(MATERIALS PROVIDED Opens)

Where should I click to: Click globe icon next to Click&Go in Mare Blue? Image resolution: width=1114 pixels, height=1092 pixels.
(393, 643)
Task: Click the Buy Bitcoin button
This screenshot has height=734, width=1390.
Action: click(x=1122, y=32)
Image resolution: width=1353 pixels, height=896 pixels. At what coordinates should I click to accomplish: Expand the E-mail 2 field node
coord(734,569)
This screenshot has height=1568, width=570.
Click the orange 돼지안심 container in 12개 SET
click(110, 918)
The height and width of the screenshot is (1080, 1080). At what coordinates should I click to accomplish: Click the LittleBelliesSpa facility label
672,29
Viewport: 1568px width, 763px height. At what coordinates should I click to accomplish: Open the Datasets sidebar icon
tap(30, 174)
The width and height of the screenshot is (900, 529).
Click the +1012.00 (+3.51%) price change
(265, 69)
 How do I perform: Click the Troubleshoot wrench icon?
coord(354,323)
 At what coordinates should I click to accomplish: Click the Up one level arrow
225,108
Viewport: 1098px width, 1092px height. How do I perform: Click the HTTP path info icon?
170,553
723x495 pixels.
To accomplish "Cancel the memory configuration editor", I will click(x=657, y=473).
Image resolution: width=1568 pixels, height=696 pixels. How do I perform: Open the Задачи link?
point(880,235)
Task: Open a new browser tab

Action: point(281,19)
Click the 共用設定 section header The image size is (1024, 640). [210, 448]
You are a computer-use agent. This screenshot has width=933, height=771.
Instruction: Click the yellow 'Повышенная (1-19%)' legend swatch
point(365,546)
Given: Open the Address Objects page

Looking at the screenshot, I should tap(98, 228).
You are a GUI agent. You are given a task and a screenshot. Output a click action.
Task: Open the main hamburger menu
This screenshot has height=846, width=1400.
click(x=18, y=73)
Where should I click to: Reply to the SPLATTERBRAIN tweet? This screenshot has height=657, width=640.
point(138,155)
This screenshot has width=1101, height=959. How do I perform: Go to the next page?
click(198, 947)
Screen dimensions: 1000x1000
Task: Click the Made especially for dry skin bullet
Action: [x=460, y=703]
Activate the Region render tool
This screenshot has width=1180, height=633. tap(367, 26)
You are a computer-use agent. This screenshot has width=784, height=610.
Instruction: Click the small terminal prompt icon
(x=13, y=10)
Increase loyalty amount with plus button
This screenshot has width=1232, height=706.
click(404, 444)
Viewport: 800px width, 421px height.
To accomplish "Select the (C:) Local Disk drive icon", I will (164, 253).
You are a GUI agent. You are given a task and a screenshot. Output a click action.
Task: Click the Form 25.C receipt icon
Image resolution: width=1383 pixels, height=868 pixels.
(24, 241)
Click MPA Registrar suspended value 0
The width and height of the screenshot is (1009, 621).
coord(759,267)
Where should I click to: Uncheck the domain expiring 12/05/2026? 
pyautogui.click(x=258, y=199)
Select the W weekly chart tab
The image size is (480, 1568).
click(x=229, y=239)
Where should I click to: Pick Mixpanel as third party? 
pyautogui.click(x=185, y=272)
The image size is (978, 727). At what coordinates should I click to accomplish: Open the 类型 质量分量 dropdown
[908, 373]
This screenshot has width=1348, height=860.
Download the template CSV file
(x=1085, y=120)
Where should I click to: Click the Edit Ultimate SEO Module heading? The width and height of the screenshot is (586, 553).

(MATERIALS PROVIDED Closes)

TASK PROMPT → Pull out every line of the records that includes the string "computer".

RESULT →
You are a computer-use agent. This screenshot has width=933, height=771.
You are a computer-use agent. This screenshot has width=784, height=610.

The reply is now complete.